Just as we wear skincare to cover our blemishes and makeup to… wait, why do people wear makeup? We wear masks to hide our pain or secrets. Ultimately, we find a commonality in pain, suffering, joy, happiness and art. As divided as we may seem at times. Many of us, maybe even most, are connected on some level. During my recent travels along the east coast. I photographed many of the murals featuring the many faces and moods painted on the walls, parks, boardwalks and buildings. Each time, trying to understand the message/messages that artist was trying to convey. I’d love to read your thoughts.
Whenever leaving home with my wife. she always conducts a thorough search of what travels through the front door. “Keys? Check. Wallet? Check. Cell Phone? Check.” Anything beyond that, though, gets serious scrutiny. With my computer, hard drive and oversized headphones already packed and prepared for our end of the day stop for coffee and several hours of power writing and internet obsessive searching, the mere mention or sight of my camera bag usually brings on a scowl and interrogation as to what the hell do you need that for? (Now, granted, over the years I’ve added extra lenses, flashes and other tricks of the trade to my arsenal. Thus adding noticeable weight and the need for a bigger camera bag.)
However, despite a growing bag of tricks and a hard drive that’s busting at the seems, I still live and see through a photographers eye. After decades of shooting, I still feel the draw of documenting the places I’ve been and the things I’ve seen. Still, that look I get from my wife coupled with the desire to travel light, I’m learning to enjoy things with documenting them. And while I often regret leaving my camera behind, having my cell phone handy allows me a little creative relief. I snapped these shots just off 6th Ave. in Tacoma while returning to our car. It reminded me of my younger days going to hardcore shows throughout New York, New Jersey and Connecticut.

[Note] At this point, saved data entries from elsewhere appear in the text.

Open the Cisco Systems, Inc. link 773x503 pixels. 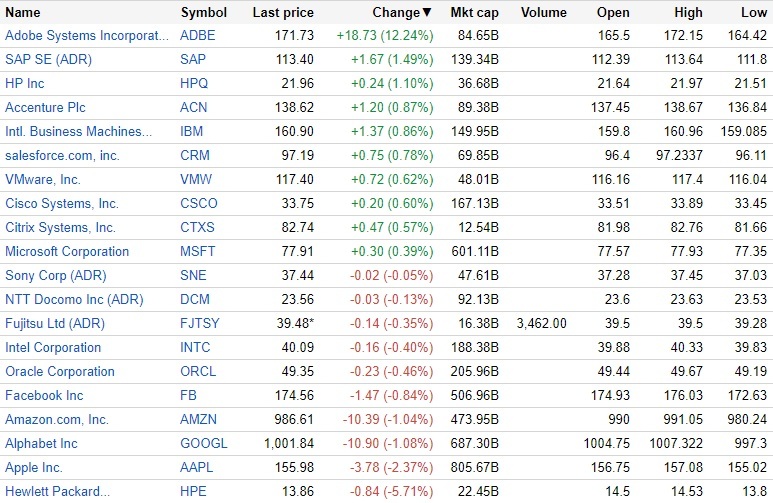[62, 203]
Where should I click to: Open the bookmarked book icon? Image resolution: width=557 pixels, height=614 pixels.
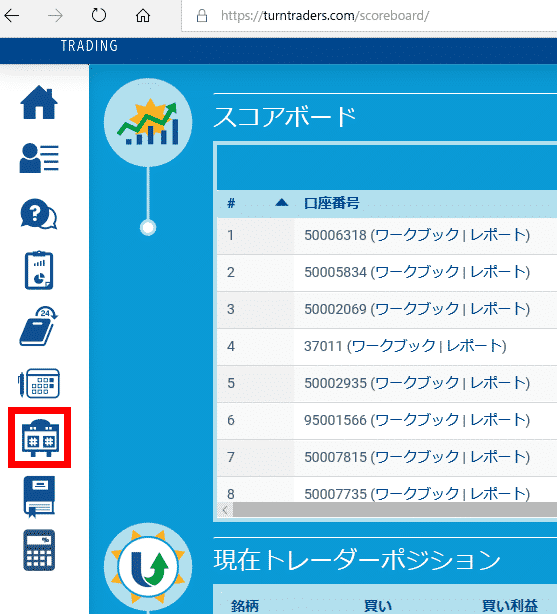point(39,497)
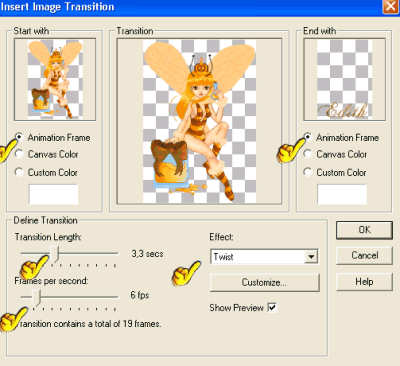Pick the End with custom color swatch
400x366 pixels.
tap(342, 195)
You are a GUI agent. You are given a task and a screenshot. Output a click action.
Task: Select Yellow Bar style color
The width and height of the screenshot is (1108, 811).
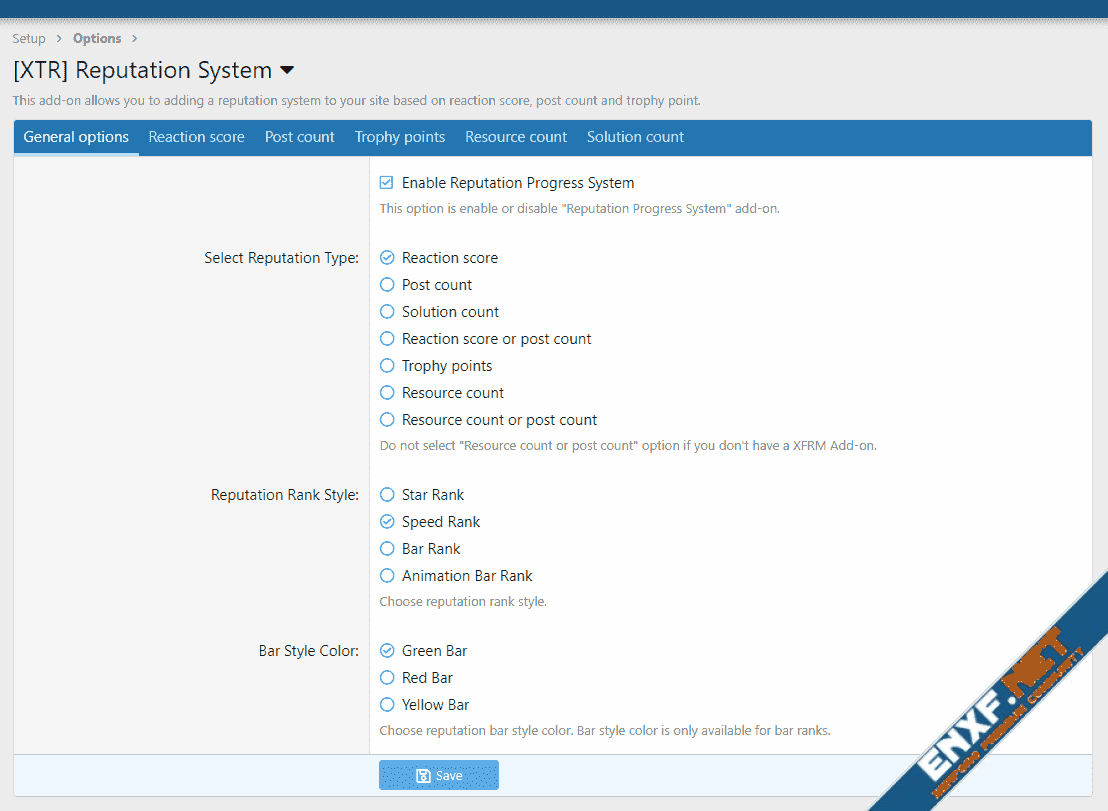[x=387, y=705]
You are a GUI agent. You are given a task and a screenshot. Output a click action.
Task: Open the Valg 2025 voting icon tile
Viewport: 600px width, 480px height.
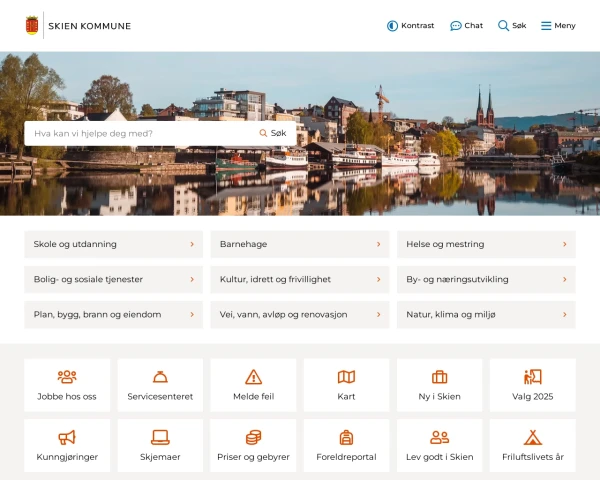(532, 377)
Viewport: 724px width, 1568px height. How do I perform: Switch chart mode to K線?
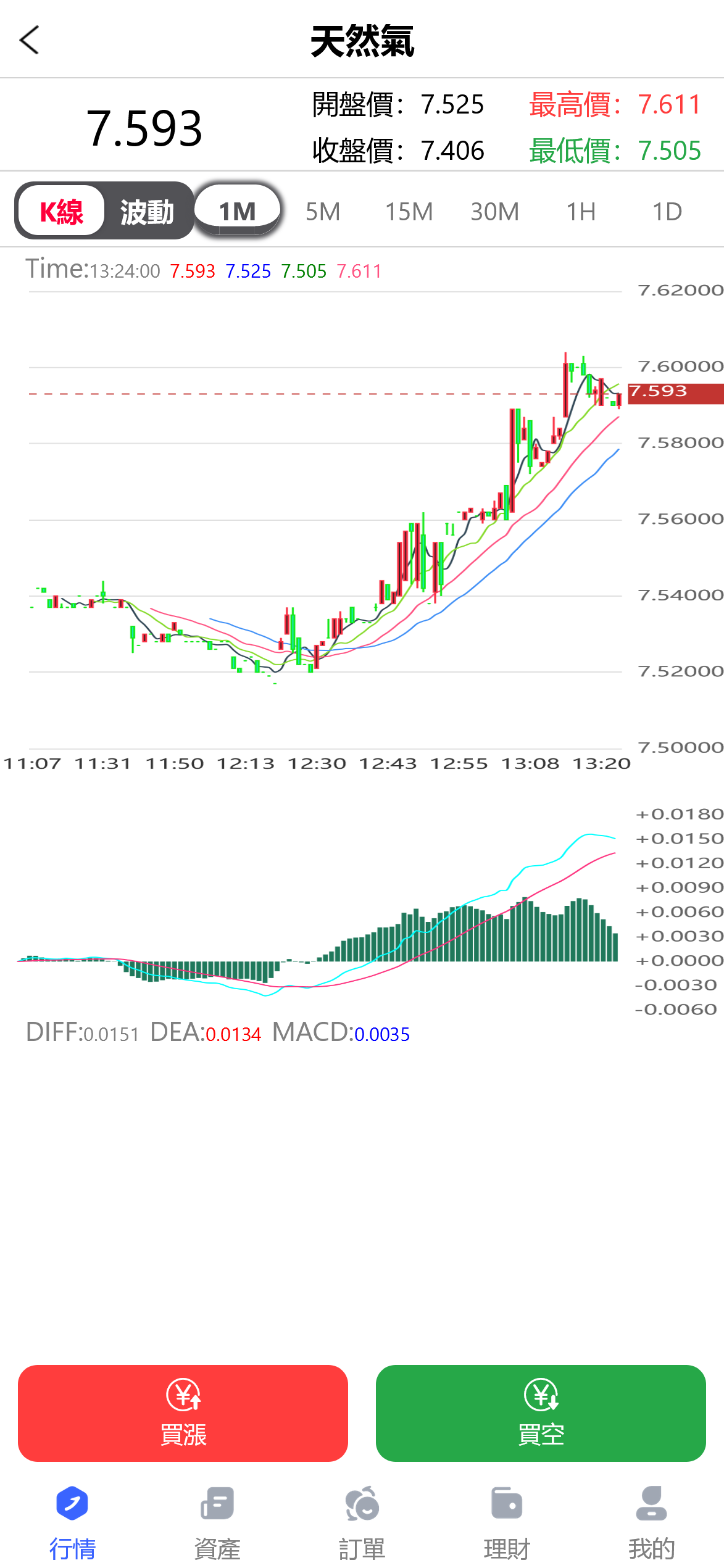pos(61,212)
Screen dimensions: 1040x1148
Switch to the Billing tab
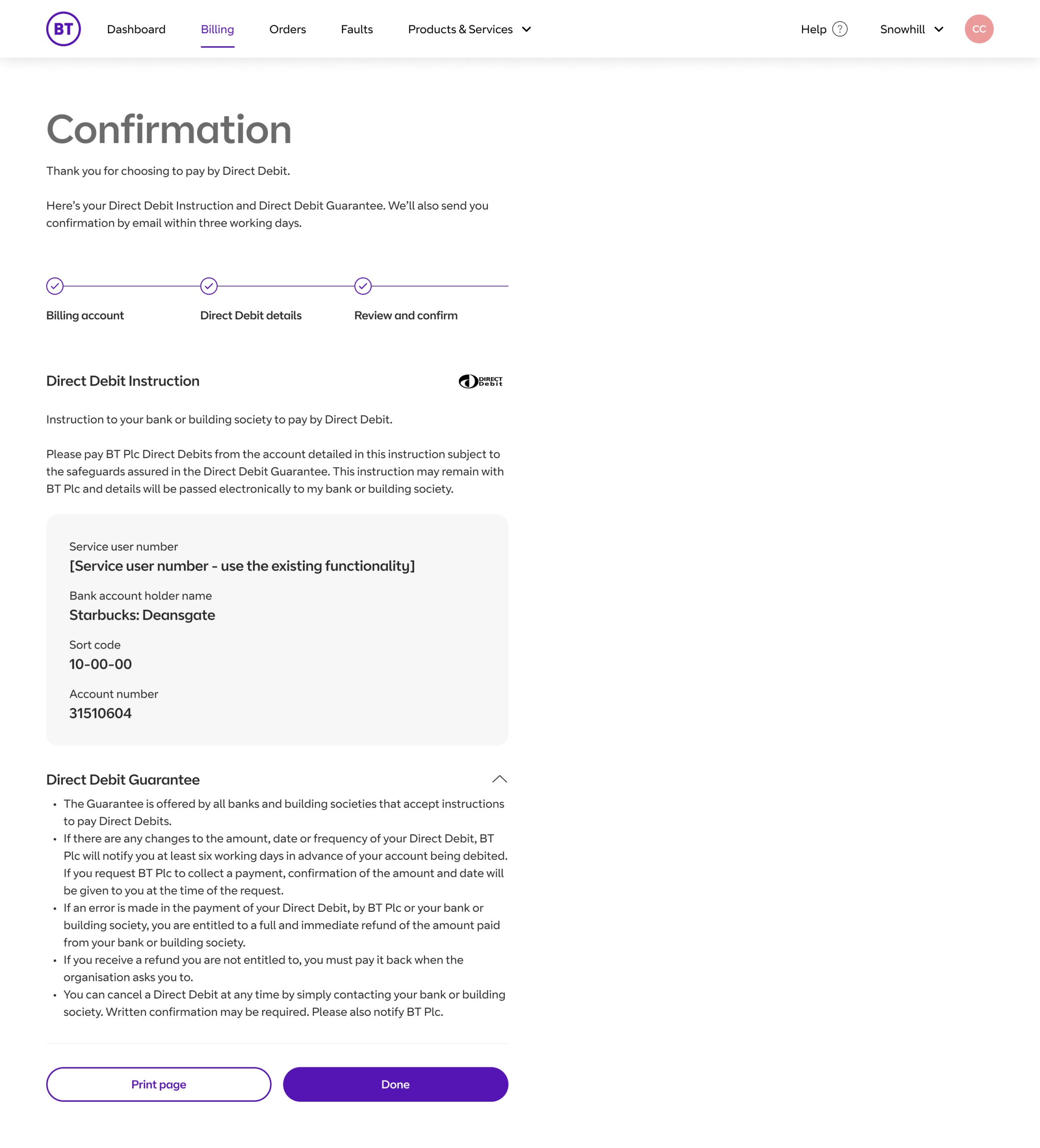click(217, 29)

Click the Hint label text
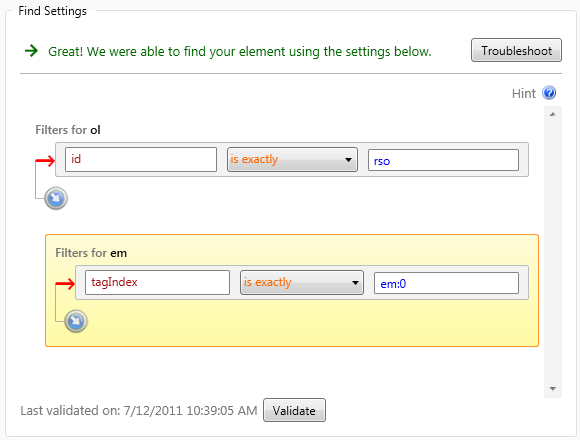(523, 94)
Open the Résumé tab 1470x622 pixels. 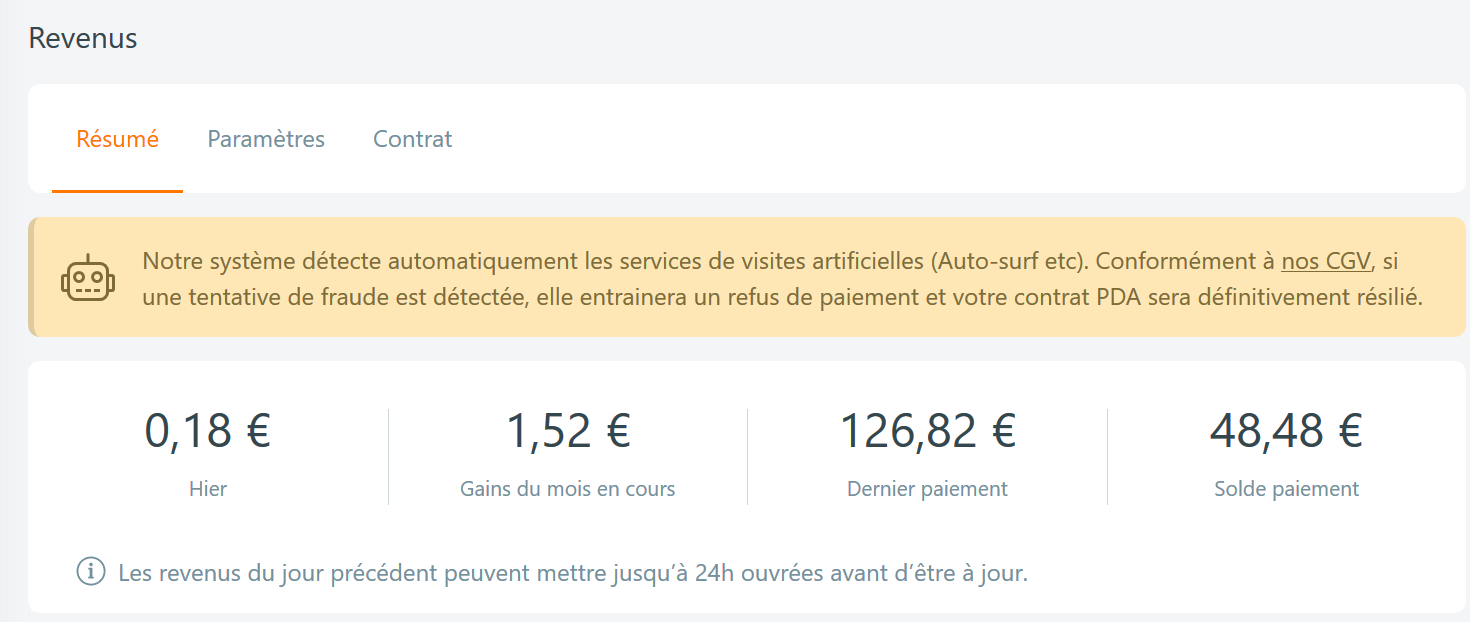(x=117, y=139)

Perhaps due to the wide array of lenses, the weight of my camera or the size of the bag I carry them around with. I have been getting into the habit of leaving it all at home. Leaving me dependent on my iPhone or jotting down the addresses in the hope that one day, I’ll make my triumphant return with my camera loaded, charged and ready to go. Did I fail to mention the look I get from my wife whenever she finds me packing up my gear when we’re preparing to go out? Or her “We’re just going out for breakfast. Why are you bringing your your camera?” The best answer to that question should always be the classic “It’s better to have it and not need it. Than to need it and not have it.” and to quote the great Forrest Gump. “That’s all I have to say about that.”
With my wife feeling under the weather and my hopes to stay somewhat close to home this weekend. I cooked breakfast with what was left in the refrigerator and made sure she stay buried under the covers and slept late. And while we did get out on both days. We made it a point to stay somewhat local while running errands, and making stops for the important things like ice cream and coffee. Most importantly, or maybe most relative to this blog. I made sure to charge my new camera battery and bring my camera with me. The pictures posted here were taken at Judkins Park and in the alleyway adjacent to Blanchard St. between 2nd and 3rd avenue. As time passes, I’ve come to notice that the pictures I take serve as somewhat of a road map to where i’ve been, who I was with and even what I was feeling at the time. Kind of cool, no?
After a quick stop to gas up at Costco. We drove out towards an industrial area near the Spokane Viaduct that overlooked a sort of tent city. Weary of causing any disturbance or attracting the attention of the ones who called the area home. We pulled in to one of the companies parking lots, gathered my gear and headed back around the corner to check out some of the murals and graffiti displayed next to the tracks. It took a while, but I finally came to the realization that I wasn’t going to be disturbed by any of the nearby entities, cops or overzealous security guards that my curiosity seems to attract. After just a few minutes of shooting, I scurried back to the car where my wife was sitting with the engine. I thanked her for allowing me to indulge in my silliness and off we went in search of pancakes and french toast. The end.
Whenever I see any mural, graffiti or for that matter, any form of art that inspires thought. My initial reaction is to reach for my camera in order to capture the moment for future inspection. While one’s first instinct would be to back up far enough to capture my subject in its entirety. I often like to take a minute to absorb the subject in order to fully understand what it is that really grabbed my attention in the first place. In the picture posted here, I zoomed in on the lips and nose, as they reminded me of someone I love and respect. While clearly understanding that I was documenting someone else’s art. I felt that my interpretation of it made it okay to do so.
After attending a rather disappointing open house in the area. I had to navigate a number of side streets in order to get to the nearest interstate. The combination of hunger and resentment towards over priced real estate. My mindset seemed to be wandering through dark territory. That was until we came upon a cool little tattoo shop with a big ass tattoo mural on the backside of the building. The sight brought mindest back to a respectable level. With no hesitation, I stopped the car, grabbed my camera and jumped out of the for a quick capture. Before you know it, we wre back on the road in search of some much needed lunch.